Virtual reality: think beyond the gadgets to the actual experience
Virtual reality: think beyond the gadgets to the actual experience
A view from Gavin and Jason Fox

Never forget that virtual reality is an age-old art form

If you had to pick a dominant theme at this year's Mobile World Congress, the buzz created by the seductive newness of virtual reality (VR) technology places it high on the list. But VR isn't new. It's been around for centuries, argue Gavin and Jason Fox, creative directors at Framestore.

This, of course, depends on your definition of VR. If you think VR means strapping a screen to your face, then – yes, VR is a shiny, new, tech-led entity. But virtual reality is more accurately defined as tricking human brain inputs into thinking the user’s in a different environment.

At its core, VR is simply an experience – any type of experience – that allows people to be believably immersed in another world. When thought of this way, a head-mounted display is just one high-tech attempt to achieve VR. And yet there are many other methods the growing VR industry can learn from.

Learn from other immersive experiences

Rather than approaching VR as a purely technology led concept, we should instead draw influences from long established immersive arenas like theme parks, theatres and even radio shows. After all, what was 1938’s War of the Worlds – a panic-inducing radio drama so convincing that people allegedly committed suicide – if not an amazing virtual reality?

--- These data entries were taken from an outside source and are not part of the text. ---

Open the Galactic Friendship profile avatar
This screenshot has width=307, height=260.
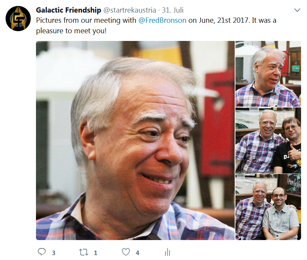18,19
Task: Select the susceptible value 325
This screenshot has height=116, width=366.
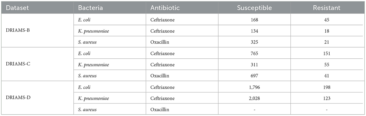Action: [x=254, y=42]

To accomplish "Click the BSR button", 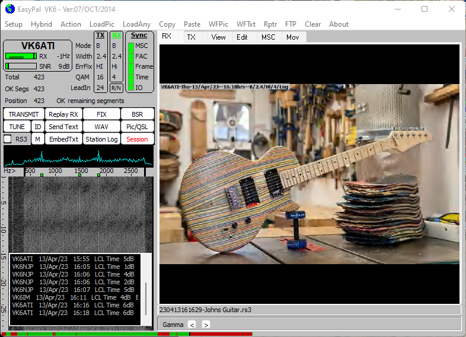I will tap(137, 114).
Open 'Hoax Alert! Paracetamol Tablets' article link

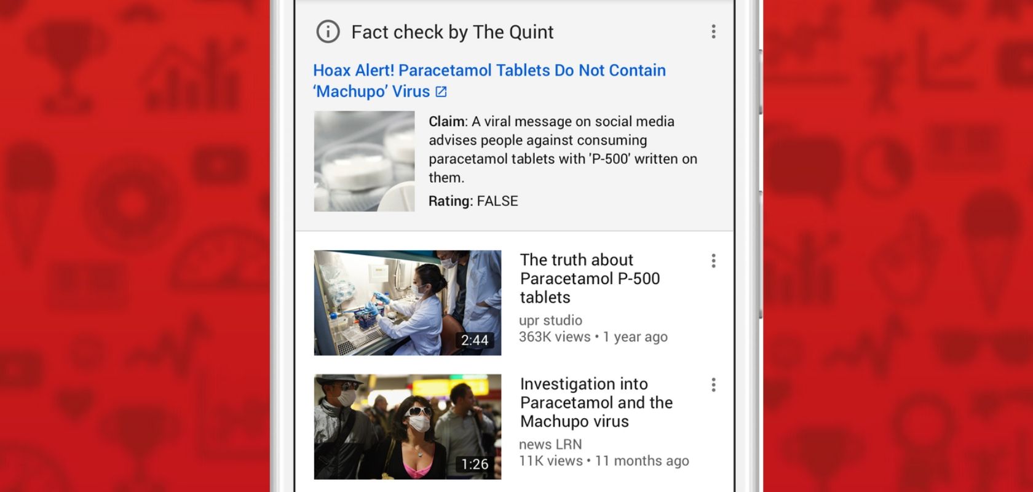coord(489,81)
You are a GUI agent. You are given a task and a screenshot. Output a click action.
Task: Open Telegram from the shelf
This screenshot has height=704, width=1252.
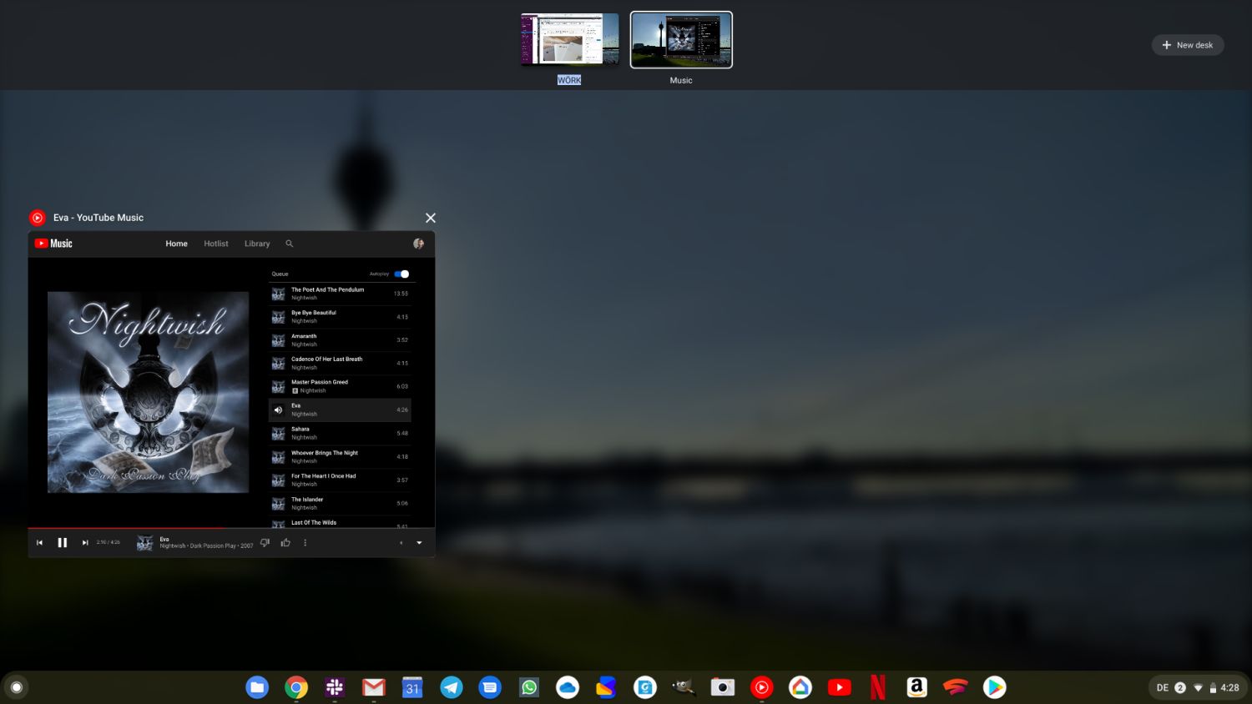(452, 687)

The irony here is that War of the Worlds was so = believable precisely because it did not entail wearing bulky headgear to deliver the message.

Wearing a headset makes you conscious of the fact that what you’re experiencing is artificial. But by augmenting an everyday input (in this case a radio broadcast), the illusion of reality is immeasurably much more believable.

So you could argue that if War of the Worlds was delivered over Oculus, HTC Vive or Samsung Gear VR, people might well be wowed; but so thoroughly convinced of impending doom that they commit suicide? Doubtful. We would still be in-line to try it out though…

War of the Worlds is a beautiful illustration of how headsets aren’t the only way to trick the human brain. And yet we’re hooked on VR and the head-mounted display being one and the same. The problem with perceiving VR as solely belonging to a headset is that the content and execution become too intertwined with the technology that serves it.

It goes without saying that the delivery mechanism is an important consideration. But it shouldn’t dictate the overall experience. Instead, the starting point should come from creating an experience that conjures up a wholly believable world of cunningly and invisibly staged interactions.

To this end, we owe more of a VR debt to promenade theatre – where a story is told in a physical space rather than a screen; and the viewer is free to wander at will (albeit in a way that’s been carefully masterminded behind-the-scenes) – than to the Hollywood blockbuster.

Films are a commonly used reference point when marketers come to us wanting a VR experience. But it’s short-sighted. With films, the director has near total control over the viewer’s gaze and can edit a story to play out exactly as they intend. Not so with VR, a medium where the user is free to look around and generate their own unique interactions.  

So the film analogy is not always helpful when trying to tell an immersive VR story. Whether it’s promenade theatre, intense radio drama or the exhilaration that comes from a trip to Disneyland, it’s the screen-free and headset-free experiences that we should try mimic.

This does not, by any stretch, mean that our contemporary notion of VR is redundant. Far from it. It’s simply that the VR sweet spot comes into being when both interpretations of VR, old and new, are brought together.